Outro cientista, chamado Fabre, confirma essa ideia ao dizer:
“Sem as aves, a fome destruiria a humanidade.”

Aqui, os números falam por si:
Se analisarmos aproximadamente a quantidade de insetos consumidos anualmente por aves pequenas — tanto para sua alimentação quanto para alimentar seus filhotes — essa realidade se torna ainda mais evidente.

Uma pequena ave chamada “Ravatule” consome cerca de três milhões de insetos por ano.
Um tipo de estorninho, conhecido como “estorninho azul”, consome cerca de 6,5 milhões de insetos por ano, além de capturar aproximadamente 24 milhões de insetos para alimentar seus filhotes, que geralmente não são menos de 12 ou 16.

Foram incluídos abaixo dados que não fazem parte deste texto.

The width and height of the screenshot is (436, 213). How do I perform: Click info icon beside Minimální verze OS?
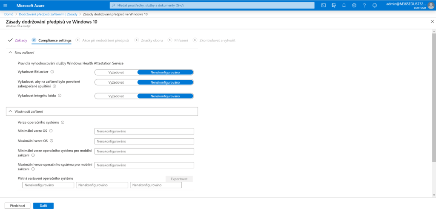(51, 131)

A andorinha percorre mais de 600 quilômetros por dia, capturando milhões de moscas.
Uma ave chamada “Troglodita” consome cerca de nove milhões de insetos desde o nascimento até o momento em que deixa o ninho.

Muitas pessoas consideram o corvo negro uma ave prejudicial; porém, se examinarmos o conteúdo de seu estômago, veremos que ele está repleto de um tipo de verme branco — mostrando, na verdade, sua utilidade no equilíbrio ecológico.

Esses são apenas alguns dos serviços prestados pelas aves à agricultura e ao meio ambiente.

Agora, suponhamos que elas consumam uma pequena parte de nossos grãos e frutos — uma parcela que não chega sequer a um milésimo do valor do trabalho que realizam. Isso seria motivo suficiente para considerá-las animais nocivos ou incômodos?

Quem confiou a essas aves essa missão de desempenhar um papel fundamental no equilíbrio entre os seres vivos e os insetos — que também possuem sua utilidade na natureza?


Referências

(1) Os sentidos misteriosos dos animais, Vitus Droscher, tradução: Eshagh Lalehzari, Editora Ashrafi, Teerã, 1978, p. 195–197 (resumido).

(2) Mensagem do Alcorão, Nasser Makarem Shirazi, Editora Dar al-Kutub al-Islamiyya, Teerã, 2007, vol. 2, p. 376.